Gold appears to be headed for an
impressive price appreciation for the second half of 2012. Since the
beginning of July, gold is up almost 10 over the same time frame. What is
noteworthy here is that in recent months, fears of a worldwide recession have
increased markedly. It used to be considered axiomatic that recession created
adverse conditions for commodities (a reality that has helped push down the
price of crude oil thus far in 2012). How then can we understand the movement
in gold?
Reports have recently been released that
throw particular light on the degree to which central banks around the world
are accumulating gold. These activities must be playing a significant role in
keeping the heat turned up when it may be otherwise cooling down. Given the
extraordinary degree of insight that central bankers are expected to have,
what do they see that drives them to buy gold when classically the metal
should be falling in times of recession?
As we have said many times, there are
two fundamental investment reasons to buy gold. The first is as a hedge
against the loss of purchasing power of fiat currency, caused either by
inflation or currency debasement. The second is as insurance
against political and financial uncertainty or collapse. Central bankers are
not giving either scenario much lip service.

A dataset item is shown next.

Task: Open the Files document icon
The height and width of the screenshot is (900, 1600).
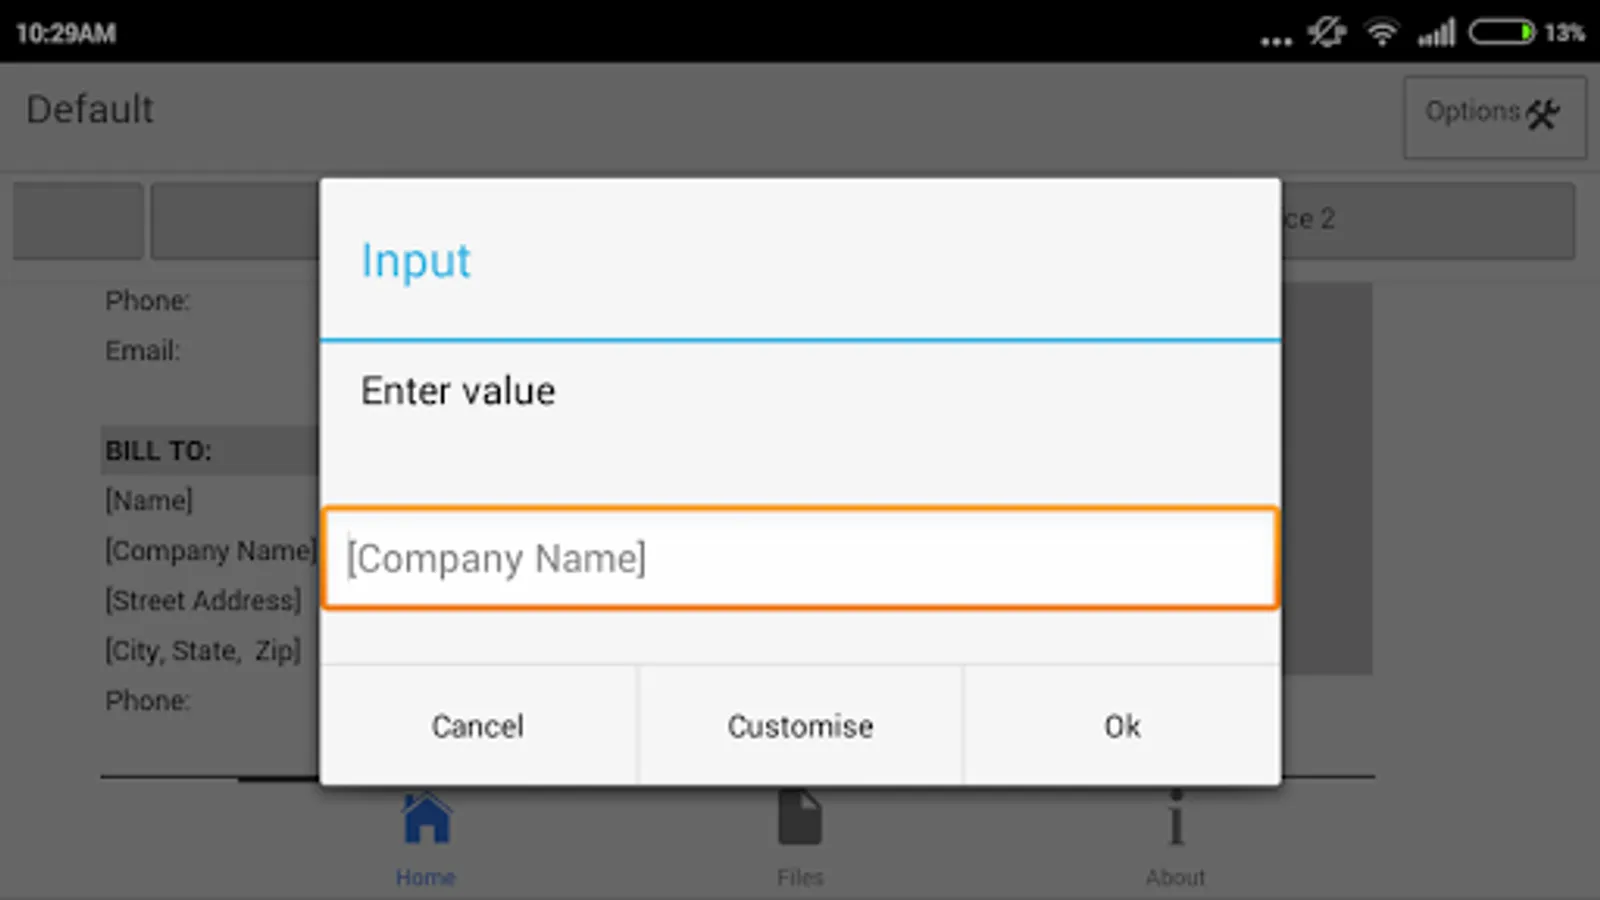Action: point(800,820)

By the latest analysis, it appears that
the European Union (EU) is headed toward depression. After twelve years of
stagnation, the Japanese economy remains flat at best. With an Obama victory
at the polls, Obamacare, and massive tax increases
threatened, the U.S. economy looks set increasingly for recession. If
recession hits the world's two largest economies, the EU and U.S., the
international economy, including that of China and its prime raw material
suppliers such as Australia, Brazil and Canada, can't be expected to grow
robustly. Runaway inflation, according to the models to which most central
bankers subscribe, would then be considered a distant risk. Is it possible
that these individuals, at the apex of the economic and financial worlds,
don't trust their own policy papers?
Perhaps they understand the net effect
of massive quantitative easing and the distortions being made by the
ultra-low interest rates that have been held far too low for far too long.
The unconventional monetary policies unleashed on the world since the
beginning of the Great Recession have upended the financial rule book. But
don't expect central bankers to openly acknowledge this change. Instead, they
will talk loudly about the threats of deflation while quietly expanding gold
reserves.
At present, these loose monetary
policies are actively debasing currencies like the U.S. dollar and euro. In
order to protect their exports into those economies, other hard-currency
countries have engaged in competitive currency devaluation. Examples would
include Switzerland, Japan and China.
Even in the absence of high inflation,
currency debasement has contributed to a higher gold price. This, in turn has
encouraged some central banks to increase the proportion of the gold content
and decrease the amount of fiat currency in their reserves. This is somewhat
surprising given that many countries had agreed to sell gold under the
Central Bank Gold Agreements (CBGA's) I and II.
Russia, Ukraine, India, Turkey and the Kyrgz Republic have all increased their gold holdings
recently. Turkey has even gone so far as to demand an increase in the
proportion of gold held by its commercial banks as part of their reserves.
Perhaps most important of all, James Rickards, a
CIA and Pentagon senior advisor, released data recently showing that, in
2009, China secretly possessed gold holdings of 1,054 tonnes,
or some 450 tonnes more than previously disclosed.
This places China as the seventh largest holder of gold, or some 14 tonnes ahead of Switzerland. Perhaps this explains the
recent news that gold is now the #1 Australian export
to China, passing coal this year.
China's gold holdings amount to a
relatively small 1.8 percent of her foreign currency reserves. This is far
behind the largest holders. The U.S. has 8,133.5 tonnes,
or 78.3 percent of its reserves; Germany has 3,412.6 tonnes,
or 69.3 percent, the IMF 3,217 tonnes; and even
Italy, in fourth place, has 2,451.8 tonnes or 66.5
percent.
Clearly, China has a long way to go
before challenging the United States' vast holdings. However, China appears
to be set upon a course of serious gold accumulation. Now the world's largest
gold producer, China retains all its domestic production and buys additional
tonnage on the international market.
The crucial message that many central
banks are buying gold has not been lost on the private sector. The Exchange
Traded Fund (ETF) SPDR has some 1,120.6 tonnes,
making it the world's sixth largest holder and excludes other privately held
accumulations.
Central banks are at the epicenter of
the apparently coordinated unconventional monetary policies of quantitative
easing and distorted low interest rates. The fact that many of them are
buying gold surely carries a generally bullish message for the yellow metal,
despite the increasing signs of worldwide recession or even of depression.